The ultimate Microsoft Fabric, Power BI, Azure AI, and SQL learning event: Join us in Stockholm, September 24-27, 2024.
Save €200 with code MSCUST on top of early bird pricing!
Find everything you need to get certified on Fabric—skills challenges, live sessions, exam prep, role guidance, and more. Get started
Hi guys, I am new to Power BI so sorry in advance if this is a silly question.
I have a Power BI dataflow as my data source which is about 4 million rows and 15 columns.
I can connect successfully to the dataflow however this is extremely slow and I'm not sure if this is to be expected or a problem with my settings.

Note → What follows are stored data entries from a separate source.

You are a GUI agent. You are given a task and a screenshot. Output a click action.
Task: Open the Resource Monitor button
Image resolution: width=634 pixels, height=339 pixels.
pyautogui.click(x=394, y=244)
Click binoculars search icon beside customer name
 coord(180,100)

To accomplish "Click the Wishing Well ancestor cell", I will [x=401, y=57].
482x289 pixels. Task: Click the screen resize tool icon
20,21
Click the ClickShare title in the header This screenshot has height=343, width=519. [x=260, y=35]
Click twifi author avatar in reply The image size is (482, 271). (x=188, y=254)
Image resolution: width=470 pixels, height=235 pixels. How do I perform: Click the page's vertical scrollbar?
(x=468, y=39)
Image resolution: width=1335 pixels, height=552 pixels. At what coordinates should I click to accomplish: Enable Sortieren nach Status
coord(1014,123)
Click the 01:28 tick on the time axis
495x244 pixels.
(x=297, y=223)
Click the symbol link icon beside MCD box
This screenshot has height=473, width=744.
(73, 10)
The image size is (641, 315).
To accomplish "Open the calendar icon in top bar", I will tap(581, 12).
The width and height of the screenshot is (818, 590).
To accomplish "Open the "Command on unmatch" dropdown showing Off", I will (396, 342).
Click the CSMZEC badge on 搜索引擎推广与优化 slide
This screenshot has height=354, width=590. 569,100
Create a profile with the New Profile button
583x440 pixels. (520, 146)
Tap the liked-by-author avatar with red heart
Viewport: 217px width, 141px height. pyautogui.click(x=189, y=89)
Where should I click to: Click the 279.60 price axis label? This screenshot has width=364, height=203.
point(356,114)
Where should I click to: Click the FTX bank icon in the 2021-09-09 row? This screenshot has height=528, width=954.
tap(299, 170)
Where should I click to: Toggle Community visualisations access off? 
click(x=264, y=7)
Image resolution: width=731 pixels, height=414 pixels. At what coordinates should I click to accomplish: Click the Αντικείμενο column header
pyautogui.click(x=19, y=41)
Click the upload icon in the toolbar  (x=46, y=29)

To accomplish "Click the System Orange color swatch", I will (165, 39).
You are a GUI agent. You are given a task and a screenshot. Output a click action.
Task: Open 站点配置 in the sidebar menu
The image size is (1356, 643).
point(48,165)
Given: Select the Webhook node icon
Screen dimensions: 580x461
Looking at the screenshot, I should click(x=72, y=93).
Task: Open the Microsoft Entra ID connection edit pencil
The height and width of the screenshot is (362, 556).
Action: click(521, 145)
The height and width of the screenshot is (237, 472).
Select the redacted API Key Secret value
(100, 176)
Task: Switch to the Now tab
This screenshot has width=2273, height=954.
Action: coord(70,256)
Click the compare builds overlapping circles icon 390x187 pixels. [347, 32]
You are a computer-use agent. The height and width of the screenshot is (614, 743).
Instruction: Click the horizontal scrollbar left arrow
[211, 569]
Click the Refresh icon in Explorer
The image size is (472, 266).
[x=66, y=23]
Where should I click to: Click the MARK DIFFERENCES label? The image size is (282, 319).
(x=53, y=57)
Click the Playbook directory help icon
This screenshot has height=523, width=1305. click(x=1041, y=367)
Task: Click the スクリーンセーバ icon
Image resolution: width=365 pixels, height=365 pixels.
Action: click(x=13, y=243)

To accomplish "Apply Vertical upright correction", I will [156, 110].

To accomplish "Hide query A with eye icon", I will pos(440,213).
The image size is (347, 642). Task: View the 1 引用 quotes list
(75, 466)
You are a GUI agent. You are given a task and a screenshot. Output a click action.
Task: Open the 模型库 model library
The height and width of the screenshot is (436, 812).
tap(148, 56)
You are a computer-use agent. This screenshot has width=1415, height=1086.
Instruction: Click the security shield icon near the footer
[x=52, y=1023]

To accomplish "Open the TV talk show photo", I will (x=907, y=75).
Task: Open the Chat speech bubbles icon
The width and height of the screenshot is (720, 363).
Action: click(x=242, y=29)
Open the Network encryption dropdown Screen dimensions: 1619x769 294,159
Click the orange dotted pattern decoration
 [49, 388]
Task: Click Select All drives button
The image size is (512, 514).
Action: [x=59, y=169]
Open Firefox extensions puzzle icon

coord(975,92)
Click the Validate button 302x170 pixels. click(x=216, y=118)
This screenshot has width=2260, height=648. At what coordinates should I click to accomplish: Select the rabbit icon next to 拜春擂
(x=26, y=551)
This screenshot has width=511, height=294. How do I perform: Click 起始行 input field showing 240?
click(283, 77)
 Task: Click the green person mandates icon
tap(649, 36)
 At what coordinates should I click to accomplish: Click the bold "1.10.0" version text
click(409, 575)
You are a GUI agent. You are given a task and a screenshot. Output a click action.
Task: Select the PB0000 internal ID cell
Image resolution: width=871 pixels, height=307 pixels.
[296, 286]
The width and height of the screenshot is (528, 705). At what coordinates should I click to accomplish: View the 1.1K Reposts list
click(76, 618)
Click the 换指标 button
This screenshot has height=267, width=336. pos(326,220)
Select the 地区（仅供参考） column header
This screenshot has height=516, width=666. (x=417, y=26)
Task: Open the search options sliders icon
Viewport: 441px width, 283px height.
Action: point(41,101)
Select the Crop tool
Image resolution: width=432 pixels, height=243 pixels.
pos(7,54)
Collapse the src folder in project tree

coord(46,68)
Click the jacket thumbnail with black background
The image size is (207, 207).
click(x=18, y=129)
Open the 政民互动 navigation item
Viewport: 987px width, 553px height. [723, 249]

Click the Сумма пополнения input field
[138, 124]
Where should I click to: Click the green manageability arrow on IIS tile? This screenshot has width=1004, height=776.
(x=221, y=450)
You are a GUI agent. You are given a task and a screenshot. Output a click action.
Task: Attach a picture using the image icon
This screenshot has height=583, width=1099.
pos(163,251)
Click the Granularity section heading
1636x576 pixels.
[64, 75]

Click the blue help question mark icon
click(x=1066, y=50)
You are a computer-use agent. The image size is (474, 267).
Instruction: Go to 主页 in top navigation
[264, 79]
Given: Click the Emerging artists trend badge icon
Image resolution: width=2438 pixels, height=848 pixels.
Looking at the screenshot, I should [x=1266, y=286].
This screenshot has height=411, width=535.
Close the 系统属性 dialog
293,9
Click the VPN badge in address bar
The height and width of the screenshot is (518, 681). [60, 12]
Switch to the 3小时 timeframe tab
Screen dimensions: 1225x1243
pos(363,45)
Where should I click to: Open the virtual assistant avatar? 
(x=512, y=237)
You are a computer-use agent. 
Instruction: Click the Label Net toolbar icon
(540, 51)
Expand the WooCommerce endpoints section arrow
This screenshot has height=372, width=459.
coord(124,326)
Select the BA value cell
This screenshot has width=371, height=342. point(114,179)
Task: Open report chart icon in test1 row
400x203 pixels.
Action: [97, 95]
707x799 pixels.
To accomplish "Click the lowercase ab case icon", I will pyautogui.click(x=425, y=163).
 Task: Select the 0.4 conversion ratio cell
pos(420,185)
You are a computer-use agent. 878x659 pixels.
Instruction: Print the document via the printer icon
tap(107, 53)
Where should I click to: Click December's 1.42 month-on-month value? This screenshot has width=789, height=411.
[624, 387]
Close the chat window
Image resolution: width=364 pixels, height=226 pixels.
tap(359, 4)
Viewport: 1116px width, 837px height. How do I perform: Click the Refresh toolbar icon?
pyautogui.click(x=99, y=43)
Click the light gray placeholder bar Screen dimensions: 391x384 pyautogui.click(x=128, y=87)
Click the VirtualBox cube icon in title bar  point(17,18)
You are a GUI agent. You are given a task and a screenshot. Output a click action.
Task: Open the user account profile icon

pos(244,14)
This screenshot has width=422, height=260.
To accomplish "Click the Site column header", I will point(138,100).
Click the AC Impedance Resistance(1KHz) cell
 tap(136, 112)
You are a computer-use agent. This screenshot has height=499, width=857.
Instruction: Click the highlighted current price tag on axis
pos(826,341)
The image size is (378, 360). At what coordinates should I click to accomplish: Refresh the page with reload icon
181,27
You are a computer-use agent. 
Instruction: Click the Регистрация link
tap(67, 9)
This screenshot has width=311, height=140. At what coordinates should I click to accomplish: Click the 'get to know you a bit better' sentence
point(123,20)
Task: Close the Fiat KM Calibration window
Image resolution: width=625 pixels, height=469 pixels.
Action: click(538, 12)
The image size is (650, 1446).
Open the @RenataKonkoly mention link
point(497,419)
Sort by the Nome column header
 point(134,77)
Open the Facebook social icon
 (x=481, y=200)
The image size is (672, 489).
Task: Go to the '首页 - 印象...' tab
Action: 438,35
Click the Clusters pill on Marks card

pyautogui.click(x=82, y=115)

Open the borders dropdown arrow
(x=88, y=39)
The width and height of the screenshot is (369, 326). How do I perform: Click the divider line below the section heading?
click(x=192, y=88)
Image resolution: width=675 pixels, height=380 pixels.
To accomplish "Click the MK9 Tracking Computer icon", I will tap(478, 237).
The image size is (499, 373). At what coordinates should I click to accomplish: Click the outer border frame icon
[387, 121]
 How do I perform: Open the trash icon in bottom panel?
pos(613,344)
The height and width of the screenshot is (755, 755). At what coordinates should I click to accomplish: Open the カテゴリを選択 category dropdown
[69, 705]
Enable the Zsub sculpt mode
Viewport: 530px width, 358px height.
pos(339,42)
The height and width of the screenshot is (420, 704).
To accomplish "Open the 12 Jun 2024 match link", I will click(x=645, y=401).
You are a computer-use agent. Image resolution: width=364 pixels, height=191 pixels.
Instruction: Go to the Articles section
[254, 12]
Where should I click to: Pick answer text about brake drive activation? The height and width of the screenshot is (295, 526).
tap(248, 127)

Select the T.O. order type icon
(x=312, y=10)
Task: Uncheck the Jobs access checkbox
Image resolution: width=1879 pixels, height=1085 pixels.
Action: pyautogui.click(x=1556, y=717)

1. Power BI Desktop takes ages to import the data which is approx 1.6 GB and that takes around 10-15 mins to load, also every time I do something in Power Query once I press close and apply it downloads that whole data again.
2. Power Query is really slow on simple queries such as filtering, adding, and removing columns ( each query takes around 2-3 mins to process)
Thank you in advance 😁
Solved! Go to Solution.
Hi @georgec96,
Another option to consider, if you need all that data, is to use direct query for dataflows.
https://docs.microsoft.com/en-us/power-bi/transform-model/dataflows/dataflows-directquery
I've had to use this recently for a large dataset and it works well. It then gives you the option to build aggregation tables in your model to improve performance but also keep the detailed data when necessary.
Caveat, this will only work with premium or premium per user as you need to be able to turn on the 'Enhanced compute engine settings' for the Dataflow.
Hope this helps.
Have I solved your problem? Please click Accept as Solution so I don't keep coming back to this post, oh yeah, others may find it useful also ;). |
If you found this post helpful, please give Kudos. It gives me a sense of instant gratification and, if you give me Kudos enough times, magical unicorns will appear on your screen. If you find my signature vaguely amusing, please give Kudos. | Proud to be a Super User! |
Did you find a soultion to this?
I am the same as you - Using Dataflows is extremly slow. Every single transformation results in all the data redownloading for each applied step, very slowly.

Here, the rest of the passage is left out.